Hand to Earth's working method combines elements of free improvisation and composition. Knight has described the process as "weaving" different musical traditions rather than fully composing or freely improvising. Daniel Wilfred sings in the Wägilak language, while other members contribute contemporary instrumentation including, voice, yidaki, trumpet, clarinet, and electronics.

==Members==

- Daniel Wilfred (voice, bilma) is a Wägilak man from Ngukurr, Northern Territory. He is a keeper of Yolŋu manikay from Arnhem Land. With David Wilfred, he received the NT Luminary Award during the 2020 Art Music Awards.
- David Wilfred (yidaki/didgeridoo, voice) is a Ritharrŋu man from Ngukurr, Northern Territory. He received the NT Luminary Award with Daniel Wilfred at the 2020 Art Music Awards.
- Sunny (Yoon Sun) Kim (voice, percussion) is a Korean born vocalist, improviser, and composer now based in Melbourne. She studied jazz at the New England Conservatory and has released five albums as a bandleader.
- Peter Knight (trumpet, electronics) served as artistic director of the Australian Art Orchestra from 2013 to 2023. He has received four Art Music Awards and multiple ARIA Award nominations.
- Aviva Endean (bass clarinet, winds, electronics) is a clarinettist, composer, and sound artist. She has received the Freedman Music Fellowship.

==Discography==

- Hand to Earth (2021, Australian Art Orchestra)
  - Nominated for ARIA Award for Best World Music Album (2022)
  - Nominated for Songlines UK Top of the World (2022)
- Mokuy (EP, 2023, Room40)
  - Produced by Lawrence English
  - Winner of 2024 Music Victoria Award for Best Experimental Work
  - Nominated for APRA/AMC Art Music Awards Best Jazz Album (2024)
- Ŋurru Wäŋa (2025, Room40)
  - Produced by Lawrence English and Peter Knight
  - Released August 22, 2025
  - Features Polish violinist Amalia Umeda on one track

==Awards and nominations==

- 2025 – Songlines Music Awards – Nominated for Best Asia & Pacific Album (Ŋurru Wäŋa)
- 2024 – Music Victoria Award – Winner for Best Experimental Work (MOKUY)
- 2024 – APRA/AMC Art Music Awards – Nominated for Best Jazz Album (MOKUY)
- 2022 – ARIA Awards – Nominated for Best World Music Album (Hand to Earth)
- 2022 – APRA/AMC Art Music Awards – Nominated for Best Jazz Album (Hand to Earth)
- 2022 – Songlines UK – Nominated for Top of the World

==Notable performances==

The ensemble has performed at venues including the Pierre Boulez Saal in Berlin (2022, 2025), Barbican Centre in London (2025), Lincoln Center in New York City (2024), Bimhuis in Amsterdam (2023), and deSingel in Antwerp (2025).

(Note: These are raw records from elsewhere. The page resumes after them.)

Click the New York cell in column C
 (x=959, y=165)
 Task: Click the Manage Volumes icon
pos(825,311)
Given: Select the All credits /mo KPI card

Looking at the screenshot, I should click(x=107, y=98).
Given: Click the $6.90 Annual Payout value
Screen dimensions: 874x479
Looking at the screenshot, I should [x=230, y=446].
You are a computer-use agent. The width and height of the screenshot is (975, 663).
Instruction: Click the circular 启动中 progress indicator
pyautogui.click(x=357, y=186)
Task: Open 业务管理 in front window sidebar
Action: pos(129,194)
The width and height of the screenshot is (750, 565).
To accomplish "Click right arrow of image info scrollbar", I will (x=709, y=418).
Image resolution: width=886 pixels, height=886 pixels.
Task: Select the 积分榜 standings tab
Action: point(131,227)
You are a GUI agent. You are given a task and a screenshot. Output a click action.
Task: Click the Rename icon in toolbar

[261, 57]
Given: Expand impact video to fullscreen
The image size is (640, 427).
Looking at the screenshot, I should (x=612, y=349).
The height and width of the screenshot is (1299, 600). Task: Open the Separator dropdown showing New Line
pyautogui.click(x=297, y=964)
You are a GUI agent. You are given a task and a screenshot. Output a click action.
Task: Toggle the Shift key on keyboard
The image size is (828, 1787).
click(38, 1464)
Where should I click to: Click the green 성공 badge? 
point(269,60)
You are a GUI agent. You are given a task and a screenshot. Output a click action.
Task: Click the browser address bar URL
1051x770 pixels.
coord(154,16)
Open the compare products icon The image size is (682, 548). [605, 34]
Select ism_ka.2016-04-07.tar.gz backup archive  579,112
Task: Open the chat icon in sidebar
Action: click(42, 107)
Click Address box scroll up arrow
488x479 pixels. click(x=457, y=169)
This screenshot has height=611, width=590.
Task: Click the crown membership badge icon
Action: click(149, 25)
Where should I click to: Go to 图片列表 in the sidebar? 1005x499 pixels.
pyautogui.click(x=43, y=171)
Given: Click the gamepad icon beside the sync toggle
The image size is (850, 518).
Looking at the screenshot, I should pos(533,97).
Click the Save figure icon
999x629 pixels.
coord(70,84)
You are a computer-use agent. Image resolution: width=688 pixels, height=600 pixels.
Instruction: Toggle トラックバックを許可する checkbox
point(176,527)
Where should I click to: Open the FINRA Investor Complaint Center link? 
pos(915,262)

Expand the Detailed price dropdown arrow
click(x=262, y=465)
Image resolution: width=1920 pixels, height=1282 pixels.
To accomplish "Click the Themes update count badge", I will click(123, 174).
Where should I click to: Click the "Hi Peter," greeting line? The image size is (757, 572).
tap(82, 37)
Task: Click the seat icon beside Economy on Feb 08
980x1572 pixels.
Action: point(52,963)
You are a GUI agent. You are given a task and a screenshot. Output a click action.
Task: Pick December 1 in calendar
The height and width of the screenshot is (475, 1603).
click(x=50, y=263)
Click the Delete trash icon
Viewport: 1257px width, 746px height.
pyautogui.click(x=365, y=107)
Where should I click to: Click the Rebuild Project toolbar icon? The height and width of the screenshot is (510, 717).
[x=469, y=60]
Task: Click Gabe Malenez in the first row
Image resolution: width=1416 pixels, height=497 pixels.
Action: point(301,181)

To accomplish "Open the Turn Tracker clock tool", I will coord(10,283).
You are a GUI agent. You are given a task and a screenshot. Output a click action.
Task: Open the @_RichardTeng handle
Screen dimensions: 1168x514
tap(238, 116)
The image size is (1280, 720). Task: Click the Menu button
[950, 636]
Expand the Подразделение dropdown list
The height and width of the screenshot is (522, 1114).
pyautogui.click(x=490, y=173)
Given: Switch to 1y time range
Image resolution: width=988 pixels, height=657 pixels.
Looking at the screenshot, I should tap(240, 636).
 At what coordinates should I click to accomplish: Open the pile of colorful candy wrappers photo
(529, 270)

Festival appearances include WOMADelaide (2022), Jazztopad Festival in Wrocław, Poland (2023, 2024), Vancouver International Jazz Festival (2024), Dark MOFO in Tasmania (2025), and Melbourne International Jazz Festival (2023).

==Collaborations==

In 2025, Hand to Earth performed with British jazz musician Shabaka at the Barbican Centre and Pierre Boulez Saal.

The group has also collaborated with Sámi musician Ánnámáret in a project titled Two Rivers, exploring connections between Wägilak and Sámi musical traditions.

In 2024, Hand to Earth collaborated with Polish violinist Amalia Umeda for performances in North America including Lincoln Centre in New York, and with American drummer, Hamid Drake for Jazztopad New York at Public Records in Brooklyn.